▶ **Provided passage**
At home, the chancellor,
George Osborne, tweaked the Bank of England's remit to give it clearer scope to
overlook short term upward pressures on inflation. But in the phoney war that is raging prior to
Mark Carney’s arrival, the central bank said it would not add to its QE spend
this month. The government has purchased
£375bn government bonds between March 2009 and October 2012, something of a
global record.
Britain aggressive monetary easing started
earlier than other economies. Gordon
Brown started in 2009 and Osborne continued the jamboree until October
2012. The important questions are:
1.
How good was our timing, will it prove to be
beneficial to be the trail blazers in what may become a global reflationary
cycle? (The US, Japan and EU are all
setting off down this road)
2.
Will our stubbornly high inflation put us at a
disadvantage in this cycle - along with emerging economies like Brazil, India
and Russia who still have structurally high inflation?
3. How will low
inflation economies like Japan fare (where deflation has been strangling the
economy for two decades)?
4.
What will Mark
Carney have up his sleeve?
Commentators are expecting
Mark Carney, the current governor of the Bank of Canada, to trigger a broad
review of the central bank's policy framework.

▶ **Information supplied**

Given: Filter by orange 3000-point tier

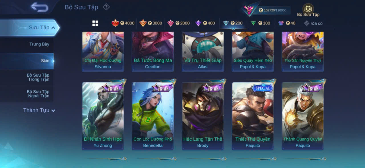Looking at the screenshot, I should point(151,23).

▶ **To do**
[a] From the passage on British monetary policy, return the text starting with "At home, the" and going on through "global record.".
[b] Condense the paragraph of the passage on British monetary policy that begins "At home, the chancellor" into a shorter version that keeps its main facts.
Nothing in the listing is required here.

▶ **Written responses**
[a]
At home, the chancellor,
George Osborne, tweaked the Bank of England's remit to give it clearer scope to
overlook short term upward pressures on inflation. But in the phoney war that is raging prior to
Mark Carney’s arrival, the central bank said it would not add to its QE spend
this month. The government has purchased
£375bn government bonds between March 2009 and October 2012, something of a
global record.

[b] Chancellor George Osborne adjusted the Bank of England's remit so it could more readily overlook short-term upward pressures on inflation. Ahead of Mark Carney's arrival, the central bank said it would not add to its QE spending this month. Between March 2009 and October 2012, £375bn of government bonds were purchased, something of a global record.